Where should you live: Cleveland or the Holy Land?

A new Israeli TV series by Chaim Hecht - 'Between Arizona and Ness Ziona' - works to scare people away from moving to the US, with scant facts and plenty of hyperbole.

Chaim Hecht (photo credit: COURTESY KESHET)
Chaim Hecht
(photo credit: COURTESY KESHET)
Chaim Hecht just wants his son to move back to Israel.
But apparently, the begging and pleading by the veteran Israeli TV host hasn’t been doing the trick. So instead, he created a TV show.
Hecht’s From Arizona to Ness Ziona premiered earlier this week on Keshet 12, the first in a three-part documentary series comparing life in the United States to that in Israel. And while Hecht repeatedly claims he’s reporting the facts and letting the viewer decide, it’s obvious the TV host has a clear point of view on the subject.
“I’m not just scared of America,” Hecht told The Jerusalem Post in a phone interview on Tuesday, “I’m petrified – as a father and as a grandfather.”
Chaim Hecht with his grandchildren (Courtesy Keshet 12)
Chaim Hecht with his grandchildren (Courtesy Keshet 12)
What has Hecht so scared? That’s a very good question.
Though the show’s name references Arizona, Hecht does most of his filming in Ohio, where his son and grandchildren live. He starts out with the pull of the goldene medina, “the golden land” of America and what sends so many people away from Israel: housing prices.
As he shows repeatedly on screen, three- and four-bedroom homes in a suburb of Cleveland are often selling for less than $130,000 – approximately NIS 500,000.
What can one buy in Ness Ziona for that sum of money?
“You can’t even find a hut for half-a-million shekel here,” Ness Ziona Mayor Yossi Shevo tells Hecht in the show. A local real estate agent digs up the cheapest apartment she can find in the city: a cramped, run-down walk-up in bad need of repairs. The price? NIS 1.5 million.
So what are the downsides to life in Ohio? That’s where Hecht gets a little creative.
For a solid five minutes of the show – accompanied, inexplicably, by video of a man in an American flag Speedo dancing while he mows his lawn – Hecht decries the local ordinances that mandate cutting the grass.
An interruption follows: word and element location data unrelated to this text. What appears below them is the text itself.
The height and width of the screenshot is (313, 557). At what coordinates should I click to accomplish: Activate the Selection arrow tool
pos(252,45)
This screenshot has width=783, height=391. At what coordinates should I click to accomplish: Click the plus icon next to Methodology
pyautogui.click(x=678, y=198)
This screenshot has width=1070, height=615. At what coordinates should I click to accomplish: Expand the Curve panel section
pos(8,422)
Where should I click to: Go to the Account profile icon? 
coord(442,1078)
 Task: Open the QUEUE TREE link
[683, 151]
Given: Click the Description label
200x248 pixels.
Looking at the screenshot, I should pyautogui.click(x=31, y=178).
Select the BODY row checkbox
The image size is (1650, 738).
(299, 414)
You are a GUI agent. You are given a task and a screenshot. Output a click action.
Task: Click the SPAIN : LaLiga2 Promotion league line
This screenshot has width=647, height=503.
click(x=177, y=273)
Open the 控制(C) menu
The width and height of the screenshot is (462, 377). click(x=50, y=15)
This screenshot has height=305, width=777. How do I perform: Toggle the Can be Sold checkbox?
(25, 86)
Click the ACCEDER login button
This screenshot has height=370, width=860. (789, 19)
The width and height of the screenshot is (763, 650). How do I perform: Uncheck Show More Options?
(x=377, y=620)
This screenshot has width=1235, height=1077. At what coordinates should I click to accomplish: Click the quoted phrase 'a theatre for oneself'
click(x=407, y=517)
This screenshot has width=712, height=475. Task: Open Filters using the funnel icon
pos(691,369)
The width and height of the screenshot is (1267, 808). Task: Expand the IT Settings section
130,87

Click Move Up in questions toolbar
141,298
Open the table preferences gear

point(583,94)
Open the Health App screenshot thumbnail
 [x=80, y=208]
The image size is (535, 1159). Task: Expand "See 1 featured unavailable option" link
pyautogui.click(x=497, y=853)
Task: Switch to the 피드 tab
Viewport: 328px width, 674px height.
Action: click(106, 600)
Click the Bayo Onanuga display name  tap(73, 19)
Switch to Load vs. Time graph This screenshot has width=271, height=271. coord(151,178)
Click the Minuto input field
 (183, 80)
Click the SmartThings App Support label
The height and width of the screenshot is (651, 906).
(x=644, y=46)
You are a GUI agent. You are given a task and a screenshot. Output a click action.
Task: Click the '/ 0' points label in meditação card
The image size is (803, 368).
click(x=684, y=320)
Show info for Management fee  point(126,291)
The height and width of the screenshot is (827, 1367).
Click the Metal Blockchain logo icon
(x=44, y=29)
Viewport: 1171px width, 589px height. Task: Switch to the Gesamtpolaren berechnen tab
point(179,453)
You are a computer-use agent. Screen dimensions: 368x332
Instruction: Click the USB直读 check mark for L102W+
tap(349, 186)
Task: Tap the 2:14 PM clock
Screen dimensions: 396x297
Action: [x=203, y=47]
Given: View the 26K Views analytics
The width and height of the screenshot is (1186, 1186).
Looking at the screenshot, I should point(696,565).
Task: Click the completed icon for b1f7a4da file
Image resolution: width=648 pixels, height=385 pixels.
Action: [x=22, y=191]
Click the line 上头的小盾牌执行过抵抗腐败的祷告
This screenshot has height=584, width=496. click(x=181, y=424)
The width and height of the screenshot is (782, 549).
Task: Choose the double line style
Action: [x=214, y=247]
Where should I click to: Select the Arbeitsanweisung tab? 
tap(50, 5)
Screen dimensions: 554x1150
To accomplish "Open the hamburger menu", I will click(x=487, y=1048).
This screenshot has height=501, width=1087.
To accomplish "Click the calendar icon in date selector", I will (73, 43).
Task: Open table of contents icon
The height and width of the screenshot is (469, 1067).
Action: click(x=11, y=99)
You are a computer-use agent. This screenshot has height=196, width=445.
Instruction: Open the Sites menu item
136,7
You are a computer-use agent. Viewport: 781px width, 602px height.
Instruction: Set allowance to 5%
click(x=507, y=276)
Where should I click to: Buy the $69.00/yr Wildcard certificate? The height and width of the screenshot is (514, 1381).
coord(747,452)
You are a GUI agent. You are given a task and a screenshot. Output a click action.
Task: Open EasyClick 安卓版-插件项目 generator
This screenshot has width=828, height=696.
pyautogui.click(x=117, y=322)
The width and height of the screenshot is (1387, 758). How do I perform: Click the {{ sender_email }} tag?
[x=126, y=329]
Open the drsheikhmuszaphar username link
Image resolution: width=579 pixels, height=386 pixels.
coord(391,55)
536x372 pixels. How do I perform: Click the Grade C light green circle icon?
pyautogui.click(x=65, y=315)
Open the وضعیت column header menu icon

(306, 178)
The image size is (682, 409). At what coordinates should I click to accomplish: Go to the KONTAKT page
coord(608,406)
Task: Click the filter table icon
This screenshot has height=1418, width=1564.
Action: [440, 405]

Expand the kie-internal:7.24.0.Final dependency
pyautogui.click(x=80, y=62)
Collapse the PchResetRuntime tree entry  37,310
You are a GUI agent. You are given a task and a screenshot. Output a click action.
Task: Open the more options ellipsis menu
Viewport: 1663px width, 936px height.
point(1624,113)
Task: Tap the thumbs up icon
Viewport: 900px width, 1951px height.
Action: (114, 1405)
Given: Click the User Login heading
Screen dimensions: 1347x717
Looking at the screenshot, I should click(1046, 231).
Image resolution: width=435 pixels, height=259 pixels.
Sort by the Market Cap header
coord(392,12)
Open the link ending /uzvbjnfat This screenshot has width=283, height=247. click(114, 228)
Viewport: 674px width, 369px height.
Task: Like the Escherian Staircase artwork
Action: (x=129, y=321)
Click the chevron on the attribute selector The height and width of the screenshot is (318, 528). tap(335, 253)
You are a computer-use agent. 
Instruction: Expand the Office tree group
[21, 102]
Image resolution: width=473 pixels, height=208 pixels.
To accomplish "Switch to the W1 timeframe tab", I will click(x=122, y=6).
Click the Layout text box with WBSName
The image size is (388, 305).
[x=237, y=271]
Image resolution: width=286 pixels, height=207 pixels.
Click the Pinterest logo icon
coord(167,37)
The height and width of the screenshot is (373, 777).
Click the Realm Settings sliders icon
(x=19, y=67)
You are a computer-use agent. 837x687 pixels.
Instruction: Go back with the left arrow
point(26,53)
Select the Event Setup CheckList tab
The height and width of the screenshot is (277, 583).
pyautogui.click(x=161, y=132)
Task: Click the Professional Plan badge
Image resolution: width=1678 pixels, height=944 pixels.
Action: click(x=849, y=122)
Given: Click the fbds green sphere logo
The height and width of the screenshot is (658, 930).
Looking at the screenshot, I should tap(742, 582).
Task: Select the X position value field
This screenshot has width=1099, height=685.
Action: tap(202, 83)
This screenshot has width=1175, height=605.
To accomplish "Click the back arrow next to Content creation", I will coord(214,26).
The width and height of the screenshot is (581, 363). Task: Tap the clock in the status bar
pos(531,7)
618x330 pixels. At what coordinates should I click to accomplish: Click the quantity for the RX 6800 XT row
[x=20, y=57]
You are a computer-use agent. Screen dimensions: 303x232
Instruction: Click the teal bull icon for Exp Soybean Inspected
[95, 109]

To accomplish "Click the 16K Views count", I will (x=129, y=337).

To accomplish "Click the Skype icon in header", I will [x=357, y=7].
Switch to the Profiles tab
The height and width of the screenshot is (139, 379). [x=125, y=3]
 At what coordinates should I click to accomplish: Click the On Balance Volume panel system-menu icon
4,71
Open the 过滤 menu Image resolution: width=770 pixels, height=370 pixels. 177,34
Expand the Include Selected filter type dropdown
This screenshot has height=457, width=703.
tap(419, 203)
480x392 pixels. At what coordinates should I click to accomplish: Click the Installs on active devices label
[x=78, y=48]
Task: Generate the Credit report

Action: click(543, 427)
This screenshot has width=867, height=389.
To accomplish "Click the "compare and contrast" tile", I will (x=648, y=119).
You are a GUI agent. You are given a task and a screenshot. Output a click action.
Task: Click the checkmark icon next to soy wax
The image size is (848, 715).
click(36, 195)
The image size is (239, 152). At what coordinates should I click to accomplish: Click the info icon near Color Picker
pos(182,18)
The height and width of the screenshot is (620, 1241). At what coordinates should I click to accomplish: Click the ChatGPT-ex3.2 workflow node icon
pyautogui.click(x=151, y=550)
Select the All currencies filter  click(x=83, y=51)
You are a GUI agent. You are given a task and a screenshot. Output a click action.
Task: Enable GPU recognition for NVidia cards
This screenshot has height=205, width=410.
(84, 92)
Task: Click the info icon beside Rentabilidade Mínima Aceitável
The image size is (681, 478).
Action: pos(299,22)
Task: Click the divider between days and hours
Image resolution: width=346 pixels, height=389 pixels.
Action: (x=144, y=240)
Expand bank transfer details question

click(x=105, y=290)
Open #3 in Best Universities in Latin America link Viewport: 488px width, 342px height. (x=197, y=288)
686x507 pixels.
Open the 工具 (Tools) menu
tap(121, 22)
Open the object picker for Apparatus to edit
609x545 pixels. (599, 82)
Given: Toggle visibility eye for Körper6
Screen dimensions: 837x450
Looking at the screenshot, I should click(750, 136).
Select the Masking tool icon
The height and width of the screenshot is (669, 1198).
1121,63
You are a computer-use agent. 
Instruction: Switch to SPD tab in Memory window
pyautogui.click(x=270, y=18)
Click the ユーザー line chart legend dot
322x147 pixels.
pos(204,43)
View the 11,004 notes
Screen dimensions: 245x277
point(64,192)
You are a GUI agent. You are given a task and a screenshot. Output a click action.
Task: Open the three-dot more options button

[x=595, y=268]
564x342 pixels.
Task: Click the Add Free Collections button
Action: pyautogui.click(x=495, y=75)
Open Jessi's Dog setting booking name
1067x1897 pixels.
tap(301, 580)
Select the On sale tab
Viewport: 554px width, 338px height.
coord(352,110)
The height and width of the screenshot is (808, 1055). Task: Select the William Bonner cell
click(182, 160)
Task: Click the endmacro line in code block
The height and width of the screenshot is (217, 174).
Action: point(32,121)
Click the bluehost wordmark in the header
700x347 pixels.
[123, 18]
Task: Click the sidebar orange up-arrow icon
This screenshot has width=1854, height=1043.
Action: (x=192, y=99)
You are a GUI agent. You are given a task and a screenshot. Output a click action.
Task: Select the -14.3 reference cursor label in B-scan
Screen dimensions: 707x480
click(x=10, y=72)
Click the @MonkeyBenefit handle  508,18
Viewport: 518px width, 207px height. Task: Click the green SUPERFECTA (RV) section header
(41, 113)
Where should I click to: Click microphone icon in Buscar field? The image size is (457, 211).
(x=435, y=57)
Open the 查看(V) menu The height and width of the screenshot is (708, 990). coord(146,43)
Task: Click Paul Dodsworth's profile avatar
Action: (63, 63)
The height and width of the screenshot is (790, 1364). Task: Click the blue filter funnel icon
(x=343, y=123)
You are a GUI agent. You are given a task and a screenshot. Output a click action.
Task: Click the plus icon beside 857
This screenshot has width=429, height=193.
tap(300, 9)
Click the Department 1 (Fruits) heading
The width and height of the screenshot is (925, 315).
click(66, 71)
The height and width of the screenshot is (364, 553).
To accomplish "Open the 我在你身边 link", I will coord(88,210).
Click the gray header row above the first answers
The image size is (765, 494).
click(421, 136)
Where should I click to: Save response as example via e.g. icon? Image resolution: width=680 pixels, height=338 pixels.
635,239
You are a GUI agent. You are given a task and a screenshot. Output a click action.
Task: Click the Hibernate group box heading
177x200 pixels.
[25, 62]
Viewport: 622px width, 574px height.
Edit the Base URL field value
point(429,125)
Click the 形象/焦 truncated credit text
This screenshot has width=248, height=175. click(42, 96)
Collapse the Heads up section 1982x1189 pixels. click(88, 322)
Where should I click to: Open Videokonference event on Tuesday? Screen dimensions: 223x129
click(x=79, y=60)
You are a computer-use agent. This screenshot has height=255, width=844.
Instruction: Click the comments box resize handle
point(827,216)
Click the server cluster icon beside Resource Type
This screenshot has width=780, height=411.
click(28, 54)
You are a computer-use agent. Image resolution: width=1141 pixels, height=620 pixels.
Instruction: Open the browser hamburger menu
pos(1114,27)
The veteran broadcaster even had the gall to compare the US to North Korea, proclaiming that even murderous dictator Kim Jong Un wouldn’t demand such a thing of his citizens. It’s a patently ridiculous claim that only undermines any point Hecht might have been trying to make.
Asked about reactions to the first episode of the series, which aired Sunday evening, Hecht was triumphant.
“There is only one important feedback in this business, the ratings,” he said. And there the show was undoubtedly a winner, garnering 15.3% of the viewing public, making it the most-watched show of the night, beating out several reality TV shows. “People sat for an hour and watched it because it interested them,” he said.
“THE CRITICS don’t love me, and they haven’t loved me for years. That’s how it’s been for all of my programs... they will criticize and I will bring the numbers.”
Undeniably, reviews of From Arizona to Ness Ziona were not kind.
Yediot Aharonot reviewer Einav Schiff said Hecht “mixes things up, inflates nonsense and devotes himself to controversial agendas, at best,” while Walla News called the show “superficial, with a puzzling focus on certain issues... and many figures who contribute nothing.”
Indeed, a slate of often surprising interviews pop up throughout the show, including with Housing Secretary Ben Carson, law professor Alan Dershowitz and New York Times writer Thomas Friedman.
It’s unclear why Hecht focused several minutes on Carson’s childhood and political career; and Dershowitz’s appearing on screen to proclaim, “Get the government out of my bedroom, get the government out of my bank account, get the government out of my doctor’s office” is pushing the realms of relevance. It certainly rings hollow compared to living in Israel, with its government healthcare and rabbinate-controlled marriage – among many other examples.
With his rumpled suit and over-excited hyperbole, Hecht and his grandfatherly, irate persona have created a series aimed at terrifying Israelis away from living in the United States. And many of his attempts to dramatize city ordinances, property taxes and endless bureaucracy are laughable compared to the realities in Israel.
The second episode of the series will deal with education, while the third will address law and order. Hecht promises viewers will be as shocked as he was to learn about government intervention in child protective services and the massively spreading opioid epidemic in the US.
“Young people think they’ll go to America and find money on the street,” Hecht told the Post. “But the dream is broken. It’s gone.”
The second episode will air on Keshet 12 on Sunday at 9 p.m. and full episodes can also be found on mako.co.il.